Fifa cria “liga mundial” contra racismo, mas falta agir mais
A Fifa tomou uma iniciativa curiosa contra o racismo. A entidade criará um campeonato mundial contra o racismo, com uma tabela de classificação mostrando os países com menos e mais problemas com racismo no esporte. A ideia foi apresentada no fórum sobre racismo no futebol nas Nações Unidas. A ideia é criar um “barômetro” contra o racismo e fazer os países trabalharem contra isso para não ficarem em posições ruins na tabela.
“O barômetro irá mostrar àquela sociedade que a conduta das pessoas no esporte está levando o país para baixo”, disse Tokyo Sexwale, delegado da Fifa. O sul-africano, um ativista anti-apartheid é membro da força-tarefa contra o racismo e a discriminação. “Eu não acho que ninguém irá querer ficar lá embaixo no barômetro”, declarou ainda o dirigente. Segundo Sexwale, Nelson Mandela acredita que “o esporte é mais poderoso do que o governo em quebrar barreiras”.
Segundo o dirigente, a Fifa está monitorando os problemas com racismo de jogadores e torcedores no futebol mundial. É uma tentativa simbólica interessante, porque mostrará esses aspectos mais claramente e pode, claro, impulsionar que as ações das federações nacionais e governos contra o racismo se intensifiquem.

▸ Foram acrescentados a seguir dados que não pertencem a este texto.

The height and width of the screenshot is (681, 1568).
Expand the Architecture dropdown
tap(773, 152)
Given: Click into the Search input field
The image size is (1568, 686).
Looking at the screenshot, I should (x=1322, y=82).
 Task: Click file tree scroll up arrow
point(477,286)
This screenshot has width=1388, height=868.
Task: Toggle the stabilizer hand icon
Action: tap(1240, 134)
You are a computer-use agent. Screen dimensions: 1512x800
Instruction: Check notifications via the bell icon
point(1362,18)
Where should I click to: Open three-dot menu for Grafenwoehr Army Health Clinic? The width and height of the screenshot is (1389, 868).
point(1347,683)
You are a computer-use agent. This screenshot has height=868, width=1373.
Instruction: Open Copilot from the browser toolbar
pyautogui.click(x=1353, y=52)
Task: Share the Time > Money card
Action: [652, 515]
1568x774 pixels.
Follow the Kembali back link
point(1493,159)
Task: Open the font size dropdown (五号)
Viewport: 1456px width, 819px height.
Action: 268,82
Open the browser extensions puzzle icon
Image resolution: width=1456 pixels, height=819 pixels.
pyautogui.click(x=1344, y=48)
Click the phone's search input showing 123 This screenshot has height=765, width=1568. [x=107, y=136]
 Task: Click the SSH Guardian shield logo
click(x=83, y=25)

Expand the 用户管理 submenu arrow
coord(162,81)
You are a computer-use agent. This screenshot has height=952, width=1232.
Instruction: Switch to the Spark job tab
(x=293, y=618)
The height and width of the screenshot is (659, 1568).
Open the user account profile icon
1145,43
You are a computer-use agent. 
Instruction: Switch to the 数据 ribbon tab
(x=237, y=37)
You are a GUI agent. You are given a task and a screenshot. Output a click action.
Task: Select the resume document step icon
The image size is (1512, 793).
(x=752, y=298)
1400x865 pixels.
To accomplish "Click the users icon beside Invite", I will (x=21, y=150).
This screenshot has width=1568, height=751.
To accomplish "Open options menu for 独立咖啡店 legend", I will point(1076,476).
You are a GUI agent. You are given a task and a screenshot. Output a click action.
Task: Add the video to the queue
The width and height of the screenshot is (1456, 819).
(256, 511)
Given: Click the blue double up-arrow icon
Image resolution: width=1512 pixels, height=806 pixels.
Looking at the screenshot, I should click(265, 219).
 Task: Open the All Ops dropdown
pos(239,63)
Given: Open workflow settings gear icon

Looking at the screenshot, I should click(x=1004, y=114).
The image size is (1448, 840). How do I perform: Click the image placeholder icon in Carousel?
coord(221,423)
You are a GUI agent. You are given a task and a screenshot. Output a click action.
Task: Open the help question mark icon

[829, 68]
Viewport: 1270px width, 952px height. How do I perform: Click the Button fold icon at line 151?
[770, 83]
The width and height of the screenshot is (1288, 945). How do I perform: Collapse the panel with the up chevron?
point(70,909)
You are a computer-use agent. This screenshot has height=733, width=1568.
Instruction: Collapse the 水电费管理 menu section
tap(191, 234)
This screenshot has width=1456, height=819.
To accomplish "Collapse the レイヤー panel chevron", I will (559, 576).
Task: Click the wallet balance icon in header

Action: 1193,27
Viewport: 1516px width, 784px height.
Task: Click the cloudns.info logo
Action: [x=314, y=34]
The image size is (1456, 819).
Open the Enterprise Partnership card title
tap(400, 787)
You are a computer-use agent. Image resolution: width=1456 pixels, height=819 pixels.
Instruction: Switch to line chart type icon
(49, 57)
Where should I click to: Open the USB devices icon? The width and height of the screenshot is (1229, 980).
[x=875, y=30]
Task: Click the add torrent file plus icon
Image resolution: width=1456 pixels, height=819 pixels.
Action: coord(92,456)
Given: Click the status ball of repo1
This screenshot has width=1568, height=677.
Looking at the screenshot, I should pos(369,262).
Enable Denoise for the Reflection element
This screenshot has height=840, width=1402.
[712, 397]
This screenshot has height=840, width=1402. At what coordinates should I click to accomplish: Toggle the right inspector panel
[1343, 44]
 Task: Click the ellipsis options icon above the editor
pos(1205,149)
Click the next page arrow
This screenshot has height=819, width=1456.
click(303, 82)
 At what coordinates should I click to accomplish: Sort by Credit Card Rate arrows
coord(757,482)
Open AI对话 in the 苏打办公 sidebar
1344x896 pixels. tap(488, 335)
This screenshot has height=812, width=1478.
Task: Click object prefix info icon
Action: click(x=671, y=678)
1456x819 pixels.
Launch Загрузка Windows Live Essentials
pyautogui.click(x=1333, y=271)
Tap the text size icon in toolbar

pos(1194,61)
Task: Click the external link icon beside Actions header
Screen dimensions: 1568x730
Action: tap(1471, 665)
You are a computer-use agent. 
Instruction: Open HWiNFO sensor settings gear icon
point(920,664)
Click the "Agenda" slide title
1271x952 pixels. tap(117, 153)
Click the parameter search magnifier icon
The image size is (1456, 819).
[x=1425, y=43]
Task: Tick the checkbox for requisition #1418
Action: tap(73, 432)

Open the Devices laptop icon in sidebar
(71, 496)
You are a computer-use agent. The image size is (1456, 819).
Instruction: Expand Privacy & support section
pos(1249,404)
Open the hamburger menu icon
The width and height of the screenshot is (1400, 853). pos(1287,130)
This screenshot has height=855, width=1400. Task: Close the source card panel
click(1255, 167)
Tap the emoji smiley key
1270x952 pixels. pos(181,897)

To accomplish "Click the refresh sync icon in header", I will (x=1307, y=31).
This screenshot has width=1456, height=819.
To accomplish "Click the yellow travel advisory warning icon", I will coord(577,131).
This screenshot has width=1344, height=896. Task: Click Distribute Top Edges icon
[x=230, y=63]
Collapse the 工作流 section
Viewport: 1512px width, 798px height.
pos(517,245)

É ótimo, mas é pouco. A Fifa precisa tomar atitudes mais drásticas quando se trata de casos de racismo. Punições financeiras e, especialmente, esportivas, devem ser aplicadas para mostrar que a entidade se preocupa. Isso se reflete nas federações nacionais, como na Football Association, a federação inglesa, que deu dois pesos e duas medidas em casos de racismo de Luis Suárez (que tomou oito jogos de gancho) e John Terry (que só teve quatro). A Fifa pode criar um mecanismo de pressão nas federações e até deve fazer isso, mas precisa fazer também a lição de casa.